There’s a lot of honest disloyalty in Washington, with all the leaking that’s going on. The State Department staffers who rush from a meeting with Trump to phone the Washington Post might report honestly on what was said, but they’re disloyal all the same. Then there are decisions that come down to judgment calls, where an official has some discretion about what to do. If he’s a partisan Trump hater, the decision will come out differently than it would from a Trump loyalist. And everybody knows this.

The members of an administration charged with enforcing the law—the Attorney General, the FBI Director—hold their offices in a dual capacity. They’re officers of the law, and they’re members of the administration and dismissible by the president. If I had to summarize in two words how they could honorably satisfy the joint duties of their offices, I couldn’t do much better than “honest loyalty.”

Loyalty was especially needed, given the fake news that was surrounding the administration and interfering with its policy objectives. The Russian reset, which every administration has sought since the fall of communism, was on hold until the falsehoods could be knocked down. And remember just how salacious those stories were, and how eagerly a partisan press hallooed them.

These stories, incidentally, were alluded to in the statement Comey released Wednesday, thereby ensuring that they’d be all over the press Thursday, the day of his testimony.

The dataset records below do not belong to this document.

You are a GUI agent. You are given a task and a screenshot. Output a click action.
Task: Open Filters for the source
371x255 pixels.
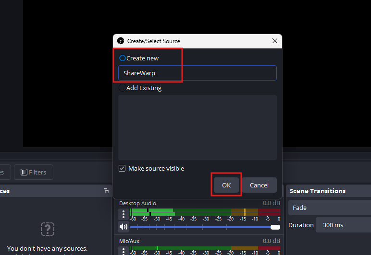[x=33, y=172]
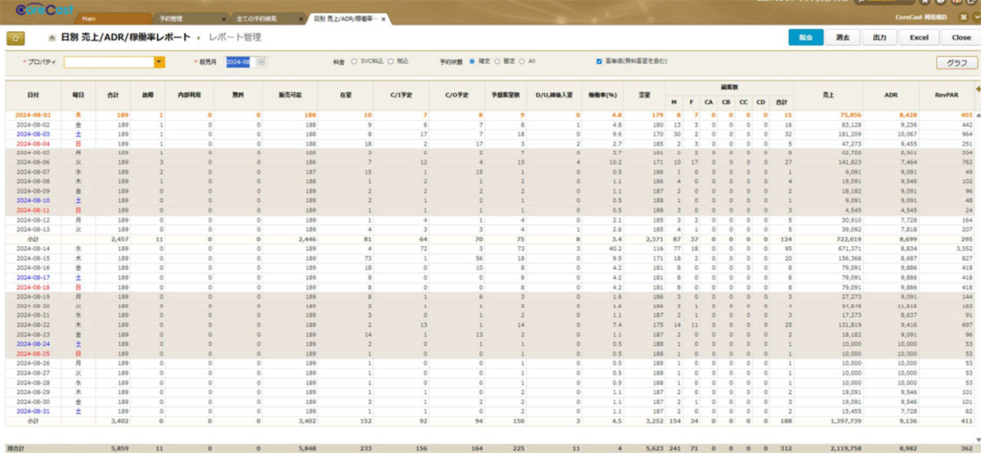Open the プロパティ dropdown arrow
981x453 pixels.
pos(159,62)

Even if you assume that Comey has a duty to testify before Congress, that couldn’t conceivably include the need to mention such stories. Unless it was payback time for Comey. But even as a private citizen, Comey retains some duties to the president who appointed him, and in this respect his testimony is the very definition of honest disloyalty.

If you read Comey’s testimony carefully, with some insight into how a normal person in Trump’s shoes might have regarded the FBI Director, you’ll see just how painful the interview might have been. Even without Comey’s strange history – the sad story of his interventions in the 2016 campaign, his seeming eagerness to hog the limelight – it’s easy to imagine the FBI Director’s uncomfortable visual cues. Have you ever had the sense, when meeting with someone, that he wanted to rush away and transcribe everything you just said, to be leaked publicly at a future date? That’s how it very plausibly must have seemed to Trump. Not without reason, I expect that he was simply creeped out by Comey.

We’ll hear a lot about Comey’s feelings Thursday. I expect he’ll say he felt pressured to drop the investigation of General Flynn. But with a person who so much resembles an emotional basket case as Comey, his feelings aren’t all that important. Instead, what matters is whether a reasonable person would reasonably have felt pressured. And the evidence just doesn’t seem to be there. Or anywhere close.

For that, we have the evidence of James Comey himself. A month ago, he told the Senate Judiciary Committee, “I'm talking about a situation where we were told to stop something for a political reason, that would be a very big deal. It's not happened in my experience.” The Russian investigation went on, and even after Comey was fired, Acting FBI Director Andrew McCabe (a Comey loyalist) testified that there was no interference in the FBI’s Russia investigation.

Finally, is it just possible that Flynn deserves to be cleared? I have some problems with his ties to Erdogan’s Turkey, but that’s another matter. As for Russia, all we’ve seen is a report of a transcript with a Russian ambassador that sounded pretty innocuous to everyone who wasn’t a member of an anti-Trump lynch mob.

The discussion about “honest loyalty” was prompted by Comey himself. “I’m not ‘reliable’ in the sense that politicians use that word,” he told Trump. But he’d always tell Trump the truth, he added.  He didn’t need to go there. If anything became clear during the 2016 campaign, when Comey first absolved Hillary Clinton, then rapped her knuckles, then reopened the investigation, then closed it two days before the election, we learned that “reliable” wasn’t Comey’s middle name. Which was a pretty good reason to fire him.